» WHAT THE TASK REQUIRES
Everything below from the line with "Viewport: 670px width, 379px height." through the line with "Task: Select 'Luxury" must be retyped exactly, except the pictures.

————

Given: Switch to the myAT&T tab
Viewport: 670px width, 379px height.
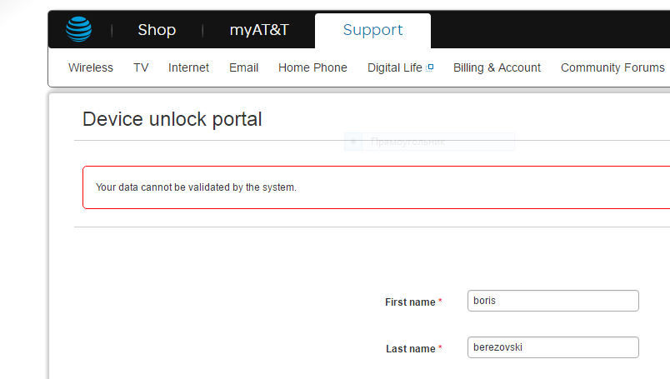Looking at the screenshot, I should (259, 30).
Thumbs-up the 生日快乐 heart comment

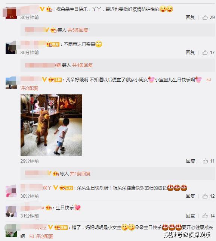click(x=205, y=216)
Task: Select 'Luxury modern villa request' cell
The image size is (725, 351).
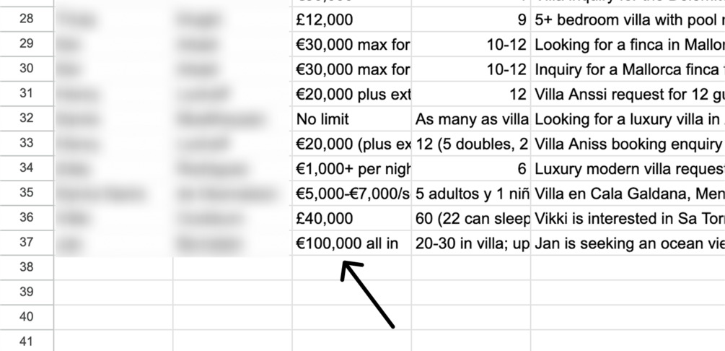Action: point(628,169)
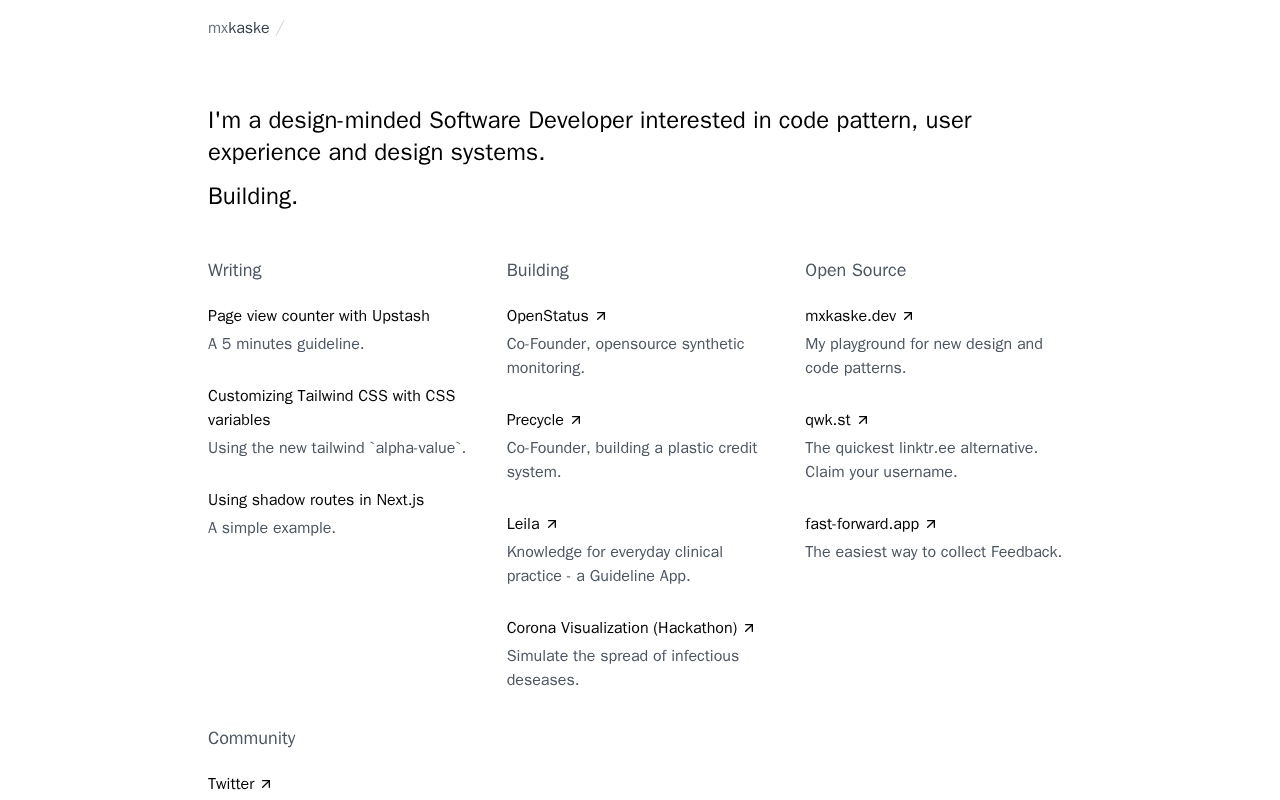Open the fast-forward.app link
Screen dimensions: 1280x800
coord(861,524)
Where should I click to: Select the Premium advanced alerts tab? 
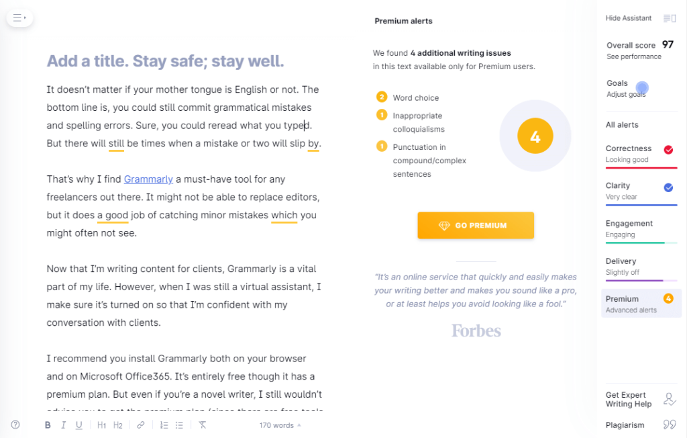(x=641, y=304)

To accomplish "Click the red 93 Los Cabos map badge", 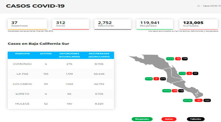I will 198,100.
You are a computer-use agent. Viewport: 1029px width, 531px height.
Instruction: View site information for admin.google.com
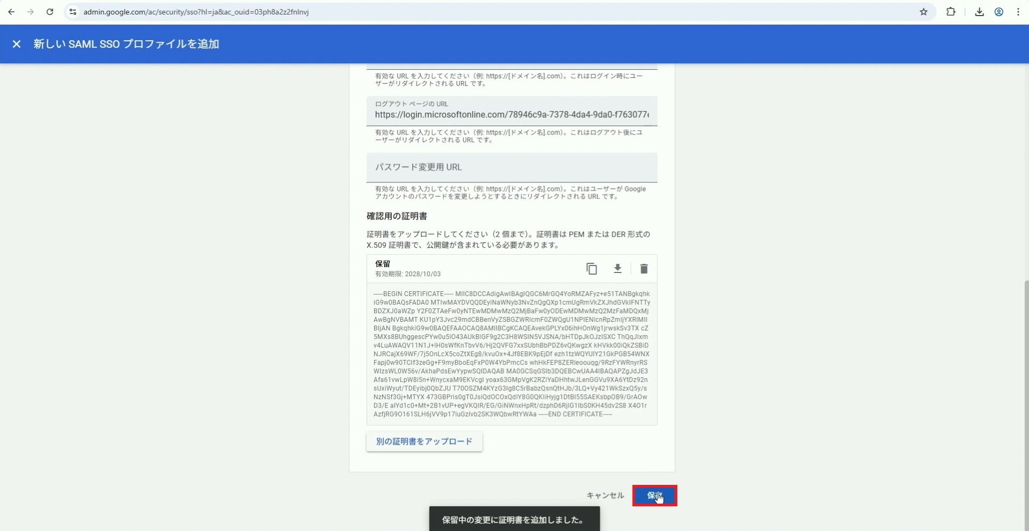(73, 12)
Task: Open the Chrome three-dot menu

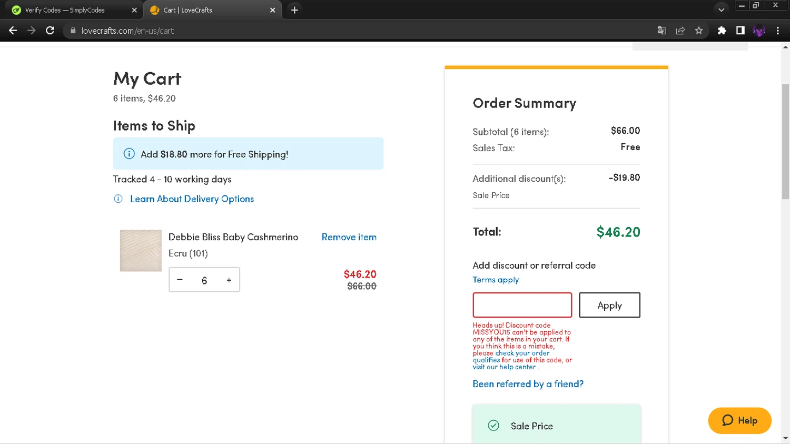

————

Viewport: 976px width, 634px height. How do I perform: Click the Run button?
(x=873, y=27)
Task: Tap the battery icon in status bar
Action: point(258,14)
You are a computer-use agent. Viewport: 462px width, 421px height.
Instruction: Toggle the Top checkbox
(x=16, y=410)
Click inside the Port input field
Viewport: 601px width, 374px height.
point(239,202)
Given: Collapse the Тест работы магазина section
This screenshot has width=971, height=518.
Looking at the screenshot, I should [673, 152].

————

» ANSWER AREA
Viewport: 670px width, 379px height.
Looking at the screenshot, I should (259, 30).
Thumbs-up the 生日快乐 heart comment

click(x=205, y=216)
Task: Select 'Luxury modern villa request' cell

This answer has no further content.